CHP delegation paints a dire picture of Diyarbakır
Rifat Başaran - ANKARA
AA photoNumerous human rights, the right to life being number one, are being violated in the southeastern province of Diyarbakır, a delegation from the main opposition Republican People’s Party (CHP) has said upon its return from the city that has been the site of ongoing clashes between security forces and militants of the outlawed Kurdistan Workers’ Party (PKK).
Meanwhile, doctors and paramedics working in Diyarbakır have no inventory of the incidents that have been taking place in areas under curfew and have called for a one-day ceasefire in order to be able to reach people in need of health services, CHP’s Antalya deputy Niyazi Nefi Kara, who led the group, said on Jan. 12.

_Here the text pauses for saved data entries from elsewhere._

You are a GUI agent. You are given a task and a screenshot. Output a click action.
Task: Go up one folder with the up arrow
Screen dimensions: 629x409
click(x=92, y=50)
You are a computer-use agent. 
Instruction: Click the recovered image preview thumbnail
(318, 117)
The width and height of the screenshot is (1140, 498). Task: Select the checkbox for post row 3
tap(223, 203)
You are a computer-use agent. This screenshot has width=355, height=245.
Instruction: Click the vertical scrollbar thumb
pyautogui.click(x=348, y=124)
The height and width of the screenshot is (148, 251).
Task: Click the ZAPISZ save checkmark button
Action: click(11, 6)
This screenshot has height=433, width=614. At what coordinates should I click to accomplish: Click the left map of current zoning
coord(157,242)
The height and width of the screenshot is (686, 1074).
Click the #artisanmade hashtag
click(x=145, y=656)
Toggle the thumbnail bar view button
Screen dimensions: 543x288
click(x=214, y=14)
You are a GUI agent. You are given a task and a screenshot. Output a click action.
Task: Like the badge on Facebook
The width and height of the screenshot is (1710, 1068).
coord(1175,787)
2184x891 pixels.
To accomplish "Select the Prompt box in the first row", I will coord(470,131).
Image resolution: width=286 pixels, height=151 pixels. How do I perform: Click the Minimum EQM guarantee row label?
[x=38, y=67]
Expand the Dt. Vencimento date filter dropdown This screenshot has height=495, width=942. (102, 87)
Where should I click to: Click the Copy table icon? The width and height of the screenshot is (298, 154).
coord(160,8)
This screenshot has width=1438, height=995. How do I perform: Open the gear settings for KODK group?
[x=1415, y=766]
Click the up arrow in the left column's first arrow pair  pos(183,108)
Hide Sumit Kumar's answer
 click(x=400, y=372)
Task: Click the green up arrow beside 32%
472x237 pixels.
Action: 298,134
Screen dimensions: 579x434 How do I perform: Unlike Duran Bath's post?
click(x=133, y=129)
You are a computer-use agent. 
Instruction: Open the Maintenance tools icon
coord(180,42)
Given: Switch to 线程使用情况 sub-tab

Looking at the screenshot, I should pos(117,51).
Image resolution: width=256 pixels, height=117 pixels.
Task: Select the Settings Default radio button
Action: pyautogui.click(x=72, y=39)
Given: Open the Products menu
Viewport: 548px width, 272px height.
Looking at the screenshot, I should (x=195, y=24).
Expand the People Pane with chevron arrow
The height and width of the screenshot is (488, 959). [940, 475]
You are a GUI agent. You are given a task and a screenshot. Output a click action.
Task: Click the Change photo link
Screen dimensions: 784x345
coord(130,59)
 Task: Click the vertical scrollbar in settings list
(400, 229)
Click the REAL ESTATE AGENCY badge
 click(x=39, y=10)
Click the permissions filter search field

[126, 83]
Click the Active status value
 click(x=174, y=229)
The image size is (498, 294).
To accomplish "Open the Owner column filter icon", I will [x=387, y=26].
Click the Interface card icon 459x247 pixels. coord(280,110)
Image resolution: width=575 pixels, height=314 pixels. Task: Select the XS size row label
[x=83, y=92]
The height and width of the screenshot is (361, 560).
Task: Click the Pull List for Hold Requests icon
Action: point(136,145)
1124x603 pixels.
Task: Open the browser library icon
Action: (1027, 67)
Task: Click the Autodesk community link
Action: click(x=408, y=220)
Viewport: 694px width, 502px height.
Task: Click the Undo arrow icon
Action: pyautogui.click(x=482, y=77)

“Since paramedic units are not able to get there [areas under curfew] due to clashes, what is going on there is not known. There are healthcare workers who were shot to death in the clash areas. Vaccination cannot be done, it is not known whether there are women who are giving birth and no medical intervention can be offered for newborn babies. There is no health data concerning 15 neighborhoods,” Kara said.
“Therefore, doctors and healthcare providers have been asking for the declaration of a one-day ceasefire and for the lifting of the curfew, even if it is for one day, in order to reach people living there. They say that they can medically intervene in those in need and also determine the overall situation during this day. For this, the Diyarbakır Doctors’ Union and SES’ [the Union of Employees in Public Health and Social Services] Diyarbakır branch have filed applications to the governorate several times but they have been refused,” he said.
“The view we have seen tore our hearts out. Although a curfew has been officially declared in six neighborhoods, it de facto exists in 15 neighborhoods. We were able to enter Sur but we could only walk 200 meters on the main street. Under such conditions, health services cannot be offered. These days after curfews have been declared for the last 40 days, people are left hungry and without health services,” Kara said.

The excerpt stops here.